Derek Carl’s remake is the Gus Van Sant’s Psycho of fringe cinema, in colour and with a few new jokes – the knock-out drug administered to exotic dancers is ‘cosbynol’, and there’s a sweet musical cue lifted from The Man With Two Brains – but as close as the makers can manage to the style of the original, though of course this means more knowing performances … Carl’s cast are trying to be funny after the manner of the players in Larry Blamire’s films (and mostly succeeding) rather than giving their all and hoping no one sees the results, and the pastiche effects – heavy on rich red blood – lack the disturbing raw wound unsightliness that makes Green’s film still a shocker for all its crudities and lapses.

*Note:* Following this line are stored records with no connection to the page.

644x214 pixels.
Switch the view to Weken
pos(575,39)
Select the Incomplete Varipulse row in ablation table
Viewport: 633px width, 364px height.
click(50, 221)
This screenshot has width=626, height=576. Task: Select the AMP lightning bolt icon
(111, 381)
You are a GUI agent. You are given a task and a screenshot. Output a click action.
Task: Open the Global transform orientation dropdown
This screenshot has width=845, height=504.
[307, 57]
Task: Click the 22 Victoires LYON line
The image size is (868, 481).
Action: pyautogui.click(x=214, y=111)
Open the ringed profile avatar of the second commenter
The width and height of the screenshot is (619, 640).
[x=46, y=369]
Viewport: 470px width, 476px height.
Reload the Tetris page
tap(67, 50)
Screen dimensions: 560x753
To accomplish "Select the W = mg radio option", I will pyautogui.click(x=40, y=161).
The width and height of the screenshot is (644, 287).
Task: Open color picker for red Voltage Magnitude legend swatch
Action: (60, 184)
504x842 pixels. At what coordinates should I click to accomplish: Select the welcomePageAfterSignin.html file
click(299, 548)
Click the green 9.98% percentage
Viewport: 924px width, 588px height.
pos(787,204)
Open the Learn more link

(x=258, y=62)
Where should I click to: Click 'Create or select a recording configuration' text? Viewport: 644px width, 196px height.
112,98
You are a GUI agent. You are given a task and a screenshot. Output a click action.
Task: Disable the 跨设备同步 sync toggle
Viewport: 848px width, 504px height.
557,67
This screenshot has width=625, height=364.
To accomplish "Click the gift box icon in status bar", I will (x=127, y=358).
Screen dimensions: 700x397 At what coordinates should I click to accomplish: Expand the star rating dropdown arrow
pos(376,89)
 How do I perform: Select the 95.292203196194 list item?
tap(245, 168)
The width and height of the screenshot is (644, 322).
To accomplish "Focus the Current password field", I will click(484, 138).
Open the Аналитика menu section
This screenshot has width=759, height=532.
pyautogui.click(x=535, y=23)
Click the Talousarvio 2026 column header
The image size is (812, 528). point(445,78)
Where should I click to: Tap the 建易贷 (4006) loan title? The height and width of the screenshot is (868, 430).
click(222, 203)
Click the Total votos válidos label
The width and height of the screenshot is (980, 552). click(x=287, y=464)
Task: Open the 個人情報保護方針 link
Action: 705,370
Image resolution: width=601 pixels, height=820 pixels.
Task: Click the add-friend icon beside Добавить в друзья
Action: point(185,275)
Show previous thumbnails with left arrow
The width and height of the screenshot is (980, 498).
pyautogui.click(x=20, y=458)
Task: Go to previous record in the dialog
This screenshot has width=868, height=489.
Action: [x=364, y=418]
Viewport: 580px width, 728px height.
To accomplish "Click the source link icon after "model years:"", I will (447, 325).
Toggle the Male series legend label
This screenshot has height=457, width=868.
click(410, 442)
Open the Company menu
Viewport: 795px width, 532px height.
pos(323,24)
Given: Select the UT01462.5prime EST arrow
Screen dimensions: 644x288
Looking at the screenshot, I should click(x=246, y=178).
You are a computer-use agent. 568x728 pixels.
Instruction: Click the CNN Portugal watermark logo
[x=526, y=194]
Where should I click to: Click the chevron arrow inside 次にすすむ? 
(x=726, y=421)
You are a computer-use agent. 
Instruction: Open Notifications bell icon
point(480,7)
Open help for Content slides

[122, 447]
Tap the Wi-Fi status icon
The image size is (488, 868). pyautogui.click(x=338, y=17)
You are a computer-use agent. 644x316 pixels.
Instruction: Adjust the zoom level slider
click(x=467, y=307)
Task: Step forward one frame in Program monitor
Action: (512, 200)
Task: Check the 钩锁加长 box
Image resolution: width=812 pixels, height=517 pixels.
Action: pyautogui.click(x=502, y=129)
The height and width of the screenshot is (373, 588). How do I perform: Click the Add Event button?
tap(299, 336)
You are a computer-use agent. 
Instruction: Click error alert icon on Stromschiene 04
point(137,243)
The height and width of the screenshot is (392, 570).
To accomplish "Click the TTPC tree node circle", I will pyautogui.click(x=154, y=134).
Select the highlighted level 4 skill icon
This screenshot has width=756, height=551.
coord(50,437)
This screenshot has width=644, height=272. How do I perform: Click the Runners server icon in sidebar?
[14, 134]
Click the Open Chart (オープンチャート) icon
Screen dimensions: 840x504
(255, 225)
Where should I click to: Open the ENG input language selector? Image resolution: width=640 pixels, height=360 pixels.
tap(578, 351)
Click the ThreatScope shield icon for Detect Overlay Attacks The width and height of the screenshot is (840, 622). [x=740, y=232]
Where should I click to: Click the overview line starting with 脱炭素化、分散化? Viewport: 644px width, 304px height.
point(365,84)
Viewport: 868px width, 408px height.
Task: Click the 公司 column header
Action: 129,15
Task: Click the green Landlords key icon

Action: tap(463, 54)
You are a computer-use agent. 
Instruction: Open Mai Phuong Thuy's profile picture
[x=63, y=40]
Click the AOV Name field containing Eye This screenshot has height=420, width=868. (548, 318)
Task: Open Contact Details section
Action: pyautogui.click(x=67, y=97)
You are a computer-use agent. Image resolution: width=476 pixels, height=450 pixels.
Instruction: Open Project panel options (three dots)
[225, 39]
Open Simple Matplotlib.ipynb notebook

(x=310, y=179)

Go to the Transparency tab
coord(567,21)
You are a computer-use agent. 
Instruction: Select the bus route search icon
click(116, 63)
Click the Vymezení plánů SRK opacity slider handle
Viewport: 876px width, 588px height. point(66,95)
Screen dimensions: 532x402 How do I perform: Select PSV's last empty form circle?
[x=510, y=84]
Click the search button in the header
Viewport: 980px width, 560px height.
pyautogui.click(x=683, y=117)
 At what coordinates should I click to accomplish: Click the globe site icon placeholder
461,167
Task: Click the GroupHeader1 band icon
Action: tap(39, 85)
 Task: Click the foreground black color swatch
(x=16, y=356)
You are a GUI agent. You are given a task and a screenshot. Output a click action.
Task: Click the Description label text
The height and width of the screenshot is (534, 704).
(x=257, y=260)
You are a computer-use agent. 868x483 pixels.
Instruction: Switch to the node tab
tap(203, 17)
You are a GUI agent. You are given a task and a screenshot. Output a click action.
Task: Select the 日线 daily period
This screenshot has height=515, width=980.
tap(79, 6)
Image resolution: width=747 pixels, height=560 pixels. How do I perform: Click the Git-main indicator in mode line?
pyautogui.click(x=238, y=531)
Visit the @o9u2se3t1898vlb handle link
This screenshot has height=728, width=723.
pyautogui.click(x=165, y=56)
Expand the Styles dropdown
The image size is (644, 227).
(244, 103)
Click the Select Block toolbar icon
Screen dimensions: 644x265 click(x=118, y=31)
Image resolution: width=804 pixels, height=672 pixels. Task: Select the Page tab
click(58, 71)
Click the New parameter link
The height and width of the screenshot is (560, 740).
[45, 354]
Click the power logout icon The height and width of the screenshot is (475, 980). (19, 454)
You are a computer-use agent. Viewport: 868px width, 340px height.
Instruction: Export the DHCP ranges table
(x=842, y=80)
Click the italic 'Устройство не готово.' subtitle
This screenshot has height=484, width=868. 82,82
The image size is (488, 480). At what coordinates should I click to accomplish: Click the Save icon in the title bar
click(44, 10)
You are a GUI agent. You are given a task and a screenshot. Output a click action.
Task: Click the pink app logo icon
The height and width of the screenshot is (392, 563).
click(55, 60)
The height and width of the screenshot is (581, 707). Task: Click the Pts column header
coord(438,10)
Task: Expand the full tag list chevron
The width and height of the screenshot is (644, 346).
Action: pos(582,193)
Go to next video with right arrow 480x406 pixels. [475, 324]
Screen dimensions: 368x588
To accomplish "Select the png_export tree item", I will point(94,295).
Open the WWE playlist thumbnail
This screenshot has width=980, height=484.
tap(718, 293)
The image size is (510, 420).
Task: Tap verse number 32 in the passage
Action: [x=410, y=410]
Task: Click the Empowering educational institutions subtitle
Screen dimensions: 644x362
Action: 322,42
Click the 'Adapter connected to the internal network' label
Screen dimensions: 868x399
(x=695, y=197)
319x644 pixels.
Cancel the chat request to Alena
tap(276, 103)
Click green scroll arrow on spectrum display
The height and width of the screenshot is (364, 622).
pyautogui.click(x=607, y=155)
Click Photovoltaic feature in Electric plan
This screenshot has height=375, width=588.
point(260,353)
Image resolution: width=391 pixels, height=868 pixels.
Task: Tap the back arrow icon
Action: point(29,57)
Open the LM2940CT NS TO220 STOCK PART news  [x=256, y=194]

Dr Bill Cortner (Patrick D. Green) – or Courtner as it’s occasionally spelled in the film – is a stridently megalomaniacal young genius surgeon, who has been experimenting with grafting, transplanting and monster-assemblage since college, when he was responsible for the accident that led to his minion Kurt (Jason Reynolds) losing an arm he’s replaced with a tangled knot of flesh (with fingernails – a lone disturbing touch). Now, his mix of mad science and carelessness causes a car accident in which his sweet fiancee Jan (Rachael Perrell Fosket) is decapitated. Cortner keeps Jan’s head alive, despite her (many) complaints – Fosket, who was well down the cast in Roland Emmerich’s Midway, emotes considerably, despite what must have been uncomfortably limitations on her performance, and is the best thing in the movie.
Dr Bill trawls the city, checking out strippers and figure models for a fresh body he can sew the head onto … but Jan has an understandable personality change and develops an ability to exert psychic control over others (a steal from Donovan’s Brain, the ur-text of this sort of thing), which means that the thing in the closet (Alex Tiefenthaler) does her bidding when the time comes for the whole experiment to backfire gruesomely. It’s a labour of love that feels a lot like those occasional musical mountings of classic splatter movies where the front rows of the audience are given plastic rain ponchos.